* **PROBLEM**
Beneath this instruction is a listing; print exactly the lines in it starting at the line that contains "Switch to the Edit" and going through the line that contains "Click the Convertir".

* **EXCERPTED DATA**
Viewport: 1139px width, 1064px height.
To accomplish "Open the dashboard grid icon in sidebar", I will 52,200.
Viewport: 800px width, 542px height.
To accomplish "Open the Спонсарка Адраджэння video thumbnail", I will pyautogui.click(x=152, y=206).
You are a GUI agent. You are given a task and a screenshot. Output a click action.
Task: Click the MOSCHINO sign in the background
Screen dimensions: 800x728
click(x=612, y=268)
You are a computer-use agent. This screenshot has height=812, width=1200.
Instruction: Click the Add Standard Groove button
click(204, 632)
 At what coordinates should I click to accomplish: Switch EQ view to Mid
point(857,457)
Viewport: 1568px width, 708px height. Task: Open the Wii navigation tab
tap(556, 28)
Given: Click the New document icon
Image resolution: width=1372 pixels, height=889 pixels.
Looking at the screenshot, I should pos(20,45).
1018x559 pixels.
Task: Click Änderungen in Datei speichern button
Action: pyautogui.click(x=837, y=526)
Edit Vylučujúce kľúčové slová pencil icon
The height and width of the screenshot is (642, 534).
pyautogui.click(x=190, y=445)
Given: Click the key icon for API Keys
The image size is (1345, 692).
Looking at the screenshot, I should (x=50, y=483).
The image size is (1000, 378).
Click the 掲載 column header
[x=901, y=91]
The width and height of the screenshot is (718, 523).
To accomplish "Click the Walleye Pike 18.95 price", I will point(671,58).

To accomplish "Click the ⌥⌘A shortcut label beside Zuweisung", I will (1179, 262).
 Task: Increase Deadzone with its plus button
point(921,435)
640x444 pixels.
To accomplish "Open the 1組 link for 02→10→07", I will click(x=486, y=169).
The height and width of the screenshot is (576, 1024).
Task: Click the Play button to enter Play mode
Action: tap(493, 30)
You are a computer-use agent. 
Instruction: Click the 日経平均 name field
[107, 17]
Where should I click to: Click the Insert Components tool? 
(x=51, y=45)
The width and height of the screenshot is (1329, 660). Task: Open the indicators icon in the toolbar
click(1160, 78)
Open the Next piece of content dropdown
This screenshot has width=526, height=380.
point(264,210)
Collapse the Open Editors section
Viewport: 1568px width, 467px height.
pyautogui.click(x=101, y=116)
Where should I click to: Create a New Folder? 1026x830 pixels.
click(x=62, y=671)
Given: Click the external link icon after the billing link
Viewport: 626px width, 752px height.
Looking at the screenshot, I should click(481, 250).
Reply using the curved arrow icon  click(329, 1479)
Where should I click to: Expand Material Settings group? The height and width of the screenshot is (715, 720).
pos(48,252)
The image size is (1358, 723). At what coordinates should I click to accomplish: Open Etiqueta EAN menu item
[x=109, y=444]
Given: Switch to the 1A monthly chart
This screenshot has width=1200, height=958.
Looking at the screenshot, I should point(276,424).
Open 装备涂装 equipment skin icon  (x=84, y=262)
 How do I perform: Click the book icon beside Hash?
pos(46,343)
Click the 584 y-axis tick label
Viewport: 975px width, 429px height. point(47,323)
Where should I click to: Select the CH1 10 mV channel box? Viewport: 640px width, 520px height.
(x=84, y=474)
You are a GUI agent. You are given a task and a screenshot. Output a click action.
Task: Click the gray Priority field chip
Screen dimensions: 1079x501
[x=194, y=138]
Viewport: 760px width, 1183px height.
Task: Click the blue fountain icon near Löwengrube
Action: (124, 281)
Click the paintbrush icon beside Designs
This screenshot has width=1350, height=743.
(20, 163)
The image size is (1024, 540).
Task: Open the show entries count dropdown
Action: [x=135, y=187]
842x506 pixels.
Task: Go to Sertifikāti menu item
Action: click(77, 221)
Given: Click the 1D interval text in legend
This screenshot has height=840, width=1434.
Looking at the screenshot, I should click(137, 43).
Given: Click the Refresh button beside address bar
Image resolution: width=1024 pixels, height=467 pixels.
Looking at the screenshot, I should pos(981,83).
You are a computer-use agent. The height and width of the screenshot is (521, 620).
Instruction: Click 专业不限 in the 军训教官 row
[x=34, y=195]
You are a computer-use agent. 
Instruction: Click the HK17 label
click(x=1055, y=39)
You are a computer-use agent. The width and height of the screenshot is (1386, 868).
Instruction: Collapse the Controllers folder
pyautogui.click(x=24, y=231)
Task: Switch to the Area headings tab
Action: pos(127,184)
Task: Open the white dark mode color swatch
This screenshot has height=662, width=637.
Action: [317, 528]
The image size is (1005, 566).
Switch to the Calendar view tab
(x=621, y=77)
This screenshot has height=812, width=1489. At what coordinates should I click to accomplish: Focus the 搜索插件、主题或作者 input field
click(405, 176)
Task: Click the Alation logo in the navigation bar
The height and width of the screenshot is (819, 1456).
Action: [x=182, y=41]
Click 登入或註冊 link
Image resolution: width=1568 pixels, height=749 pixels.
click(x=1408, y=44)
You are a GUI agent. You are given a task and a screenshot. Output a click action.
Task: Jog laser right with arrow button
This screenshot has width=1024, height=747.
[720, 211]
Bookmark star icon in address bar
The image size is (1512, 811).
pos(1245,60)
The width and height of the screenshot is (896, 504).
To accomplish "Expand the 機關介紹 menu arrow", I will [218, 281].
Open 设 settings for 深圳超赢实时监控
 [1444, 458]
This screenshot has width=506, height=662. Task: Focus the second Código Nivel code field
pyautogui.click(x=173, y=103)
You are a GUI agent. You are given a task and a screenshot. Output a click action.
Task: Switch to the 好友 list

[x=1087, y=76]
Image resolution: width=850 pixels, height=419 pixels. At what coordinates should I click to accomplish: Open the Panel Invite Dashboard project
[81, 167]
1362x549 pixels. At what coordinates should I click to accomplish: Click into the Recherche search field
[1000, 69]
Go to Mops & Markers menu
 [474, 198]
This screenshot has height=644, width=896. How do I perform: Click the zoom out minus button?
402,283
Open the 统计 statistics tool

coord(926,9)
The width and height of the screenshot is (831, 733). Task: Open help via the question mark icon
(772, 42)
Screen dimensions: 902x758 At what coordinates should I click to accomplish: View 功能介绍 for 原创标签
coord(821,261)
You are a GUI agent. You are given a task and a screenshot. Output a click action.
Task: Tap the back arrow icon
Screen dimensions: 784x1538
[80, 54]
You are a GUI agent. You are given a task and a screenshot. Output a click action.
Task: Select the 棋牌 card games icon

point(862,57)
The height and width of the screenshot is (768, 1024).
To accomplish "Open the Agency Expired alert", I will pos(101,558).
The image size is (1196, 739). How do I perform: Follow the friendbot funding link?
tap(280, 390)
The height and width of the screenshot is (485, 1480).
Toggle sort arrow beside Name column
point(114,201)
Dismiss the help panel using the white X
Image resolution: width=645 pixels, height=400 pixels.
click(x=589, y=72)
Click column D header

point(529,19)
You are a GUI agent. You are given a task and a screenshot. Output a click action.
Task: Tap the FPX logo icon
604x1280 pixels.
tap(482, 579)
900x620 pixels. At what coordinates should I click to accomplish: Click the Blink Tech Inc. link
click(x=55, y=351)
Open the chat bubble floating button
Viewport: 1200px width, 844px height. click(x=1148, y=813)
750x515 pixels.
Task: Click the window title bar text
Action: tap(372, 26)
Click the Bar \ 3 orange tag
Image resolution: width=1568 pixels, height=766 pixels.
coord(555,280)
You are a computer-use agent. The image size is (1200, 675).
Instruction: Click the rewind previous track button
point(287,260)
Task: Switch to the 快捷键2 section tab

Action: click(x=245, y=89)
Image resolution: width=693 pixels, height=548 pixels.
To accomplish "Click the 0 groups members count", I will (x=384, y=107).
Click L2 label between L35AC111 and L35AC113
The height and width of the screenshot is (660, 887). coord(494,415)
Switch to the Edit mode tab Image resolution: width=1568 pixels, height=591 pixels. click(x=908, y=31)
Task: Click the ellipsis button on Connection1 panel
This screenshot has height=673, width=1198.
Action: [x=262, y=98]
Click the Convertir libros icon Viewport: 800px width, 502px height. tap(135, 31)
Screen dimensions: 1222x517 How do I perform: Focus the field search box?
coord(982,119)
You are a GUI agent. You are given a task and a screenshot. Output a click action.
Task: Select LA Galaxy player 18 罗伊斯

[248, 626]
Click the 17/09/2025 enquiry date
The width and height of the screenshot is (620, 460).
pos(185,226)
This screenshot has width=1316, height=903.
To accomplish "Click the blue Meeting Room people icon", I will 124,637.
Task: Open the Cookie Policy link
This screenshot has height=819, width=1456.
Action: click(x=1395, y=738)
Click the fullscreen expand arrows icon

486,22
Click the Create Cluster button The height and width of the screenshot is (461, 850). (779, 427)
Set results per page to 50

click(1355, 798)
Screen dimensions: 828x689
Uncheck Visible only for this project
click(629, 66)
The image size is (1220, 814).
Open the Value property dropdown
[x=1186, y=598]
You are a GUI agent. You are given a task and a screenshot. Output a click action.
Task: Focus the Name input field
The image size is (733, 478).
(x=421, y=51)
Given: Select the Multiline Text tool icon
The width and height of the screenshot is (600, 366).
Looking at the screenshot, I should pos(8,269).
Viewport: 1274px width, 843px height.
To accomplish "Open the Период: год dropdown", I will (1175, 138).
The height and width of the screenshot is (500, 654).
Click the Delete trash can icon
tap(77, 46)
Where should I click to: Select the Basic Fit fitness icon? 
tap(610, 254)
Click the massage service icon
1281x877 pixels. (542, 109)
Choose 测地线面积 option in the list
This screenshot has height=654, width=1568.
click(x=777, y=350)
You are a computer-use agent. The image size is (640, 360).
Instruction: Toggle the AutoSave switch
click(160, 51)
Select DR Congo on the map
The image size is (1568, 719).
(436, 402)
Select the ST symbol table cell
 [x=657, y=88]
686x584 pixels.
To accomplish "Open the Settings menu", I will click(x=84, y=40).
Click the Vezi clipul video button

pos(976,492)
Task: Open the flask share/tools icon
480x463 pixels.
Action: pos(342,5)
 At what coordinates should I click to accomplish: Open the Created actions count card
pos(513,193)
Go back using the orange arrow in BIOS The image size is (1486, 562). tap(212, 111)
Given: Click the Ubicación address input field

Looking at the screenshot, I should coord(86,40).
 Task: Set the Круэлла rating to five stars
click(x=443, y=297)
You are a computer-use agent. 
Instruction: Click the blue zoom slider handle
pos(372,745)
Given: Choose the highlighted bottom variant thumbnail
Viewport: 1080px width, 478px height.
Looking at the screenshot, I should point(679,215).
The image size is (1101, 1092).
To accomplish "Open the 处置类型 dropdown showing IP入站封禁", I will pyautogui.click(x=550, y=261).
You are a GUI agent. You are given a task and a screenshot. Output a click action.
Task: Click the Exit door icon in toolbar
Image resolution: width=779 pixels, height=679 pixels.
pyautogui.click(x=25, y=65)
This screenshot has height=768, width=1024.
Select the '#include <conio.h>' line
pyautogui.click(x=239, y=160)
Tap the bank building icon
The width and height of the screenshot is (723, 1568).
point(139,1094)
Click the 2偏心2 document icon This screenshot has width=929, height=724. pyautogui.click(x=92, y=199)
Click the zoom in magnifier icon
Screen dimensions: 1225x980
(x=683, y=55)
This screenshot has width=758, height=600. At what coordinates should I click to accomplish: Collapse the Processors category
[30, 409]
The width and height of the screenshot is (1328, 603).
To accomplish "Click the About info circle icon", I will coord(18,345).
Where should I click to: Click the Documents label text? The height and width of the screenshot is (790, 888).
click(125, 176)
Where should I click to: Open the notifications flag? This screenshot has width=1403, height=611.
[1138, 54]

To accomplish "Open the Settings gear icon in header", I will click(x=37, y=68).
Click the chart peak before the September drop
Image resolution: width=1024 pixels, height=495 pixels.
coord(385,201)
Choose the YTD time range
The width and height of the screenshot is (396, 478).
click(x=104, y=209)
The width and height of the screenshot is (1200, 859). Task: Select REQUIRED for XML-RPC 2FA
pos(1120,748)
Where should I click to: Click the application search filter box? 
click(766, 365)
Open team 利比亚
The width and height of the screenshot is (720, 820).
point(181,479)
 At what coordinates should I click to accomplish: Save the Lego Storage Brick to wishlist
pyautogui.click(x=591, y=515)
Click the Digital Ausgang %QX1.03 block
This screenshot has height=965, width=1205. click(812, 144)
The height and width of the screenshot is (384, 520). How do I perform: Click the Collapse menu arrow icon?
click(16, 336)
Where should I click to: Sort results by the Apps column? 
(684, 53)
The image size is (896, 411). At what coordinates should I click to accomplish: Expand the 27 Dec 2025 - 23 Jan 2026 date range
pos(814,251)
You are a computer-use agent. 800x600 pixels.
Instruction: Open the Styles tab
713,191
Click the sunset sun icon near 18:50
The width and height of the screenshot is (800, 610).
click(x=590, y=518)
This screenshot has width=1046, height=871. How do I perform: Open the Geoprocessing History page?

* **SOLUTION FOR THIS TASK**
Switch to the Edit mode tab Image resolution: width=1568 pixels, height=591 pixels. click(x=908, y=31)
Task: Click the ellipsis button on Connection1 panel
This screenshot has height=673, width=1198.
Action: [x=262, y=98]
Click the Convertir libros icon Viewport: 800px width, 502px height. tap(135, 31)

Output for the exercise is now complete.